Business meeting with engaged team

As our team in Asia Pacific celebrates the Lunar New Year on Saturday, January 28, we welcome in the Year of the Rooster. At Emergenetics we have a four-year tradition of using the Lunar New Year as an opportunity to ponder what lessons can be learned from the New Year’s Chinese zodiac sign. With leadership as a benchmark, we examine the sign’s qualities and reflect on how to they might apply to the role of a leader.

According to ChineseZodiac.com, Roosters are “extremely sociable.” They are “loyal, trustworthy individuals who are blunt when it comes to offering their opinions.” This bluntness is honest and comes with an expectation of honesty that inspires the trustful and loyal environment the Rooster will thrive in.
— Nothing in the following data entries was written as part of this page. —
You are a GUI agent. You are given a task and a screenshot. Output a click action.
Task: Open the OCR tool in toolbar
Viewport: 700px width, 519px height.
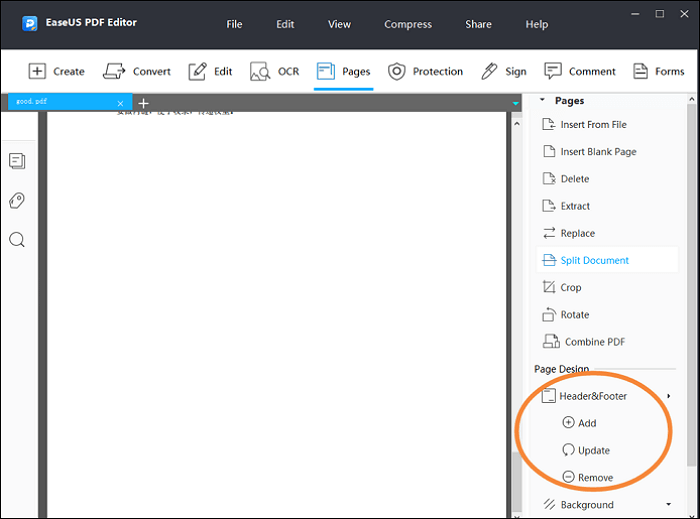point(274,71)
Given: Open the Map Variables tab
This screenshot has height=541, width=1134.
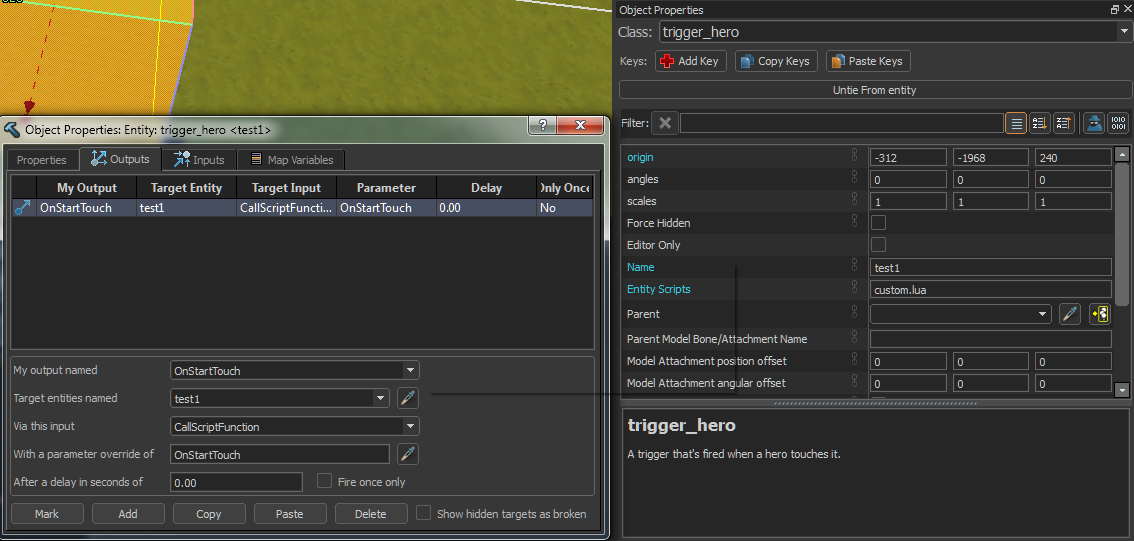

The Rooster also displays character traits of “confidence, pompousness, and motivation.”

We can recognize an obvious connection to the Emergenetics model right away in the word sociable. This tie to Emergenetics is deceptive, though. While the rooster’s sociability requires the empathy seen in the Social Thinking Attribute, it also represents some second-third or third-third Expressiveness. The Rooster wants to talk and work with others. As Geil Browning once wrote in an Inc article, “Strong leadership is speaking the language of your people.”

Most people would agree that trust and loyalty are vital assets in leadership. Cultivating a trustworthy environment creates the kind of relationships that will inspire those you lead to perform and grow. We learned the value of trustworthiness in the Year of the Horse. This year, we can follow the Rooster’s need for an honest environment to get the best from our teams.

Next, we can look at confidence and motivation. Together, these two traits can inspire hard-work and determination, quite a handy combination for a leader as they are faced with countless decisions and challenges throughout their day. Being confident in the direction you’re headed with the end game in mind helps to keep leaders going even when they’re faced with setbacks or uncertainty.

Leaders must also learn to instill confidence and motivate their teams around a shared vision. In very basic terms, motivation increases productivity. The honest environment that a Rooster creates, its empathy, its own strong sense of motivation, will likely inspire its team and be representative of a great leader. After all, the real sign of effective leadership is an effective team.

The traits from the Rooster are not individually implicit in leadership. Together, they make a leader and make a team. While we celebrate this Lunar New Year, we can also reflect on our own qualities, how we are Rooster-like, and learn to use these skills in the year to come. From the Emergenetics family, we wish you all a prosperous new lunar year!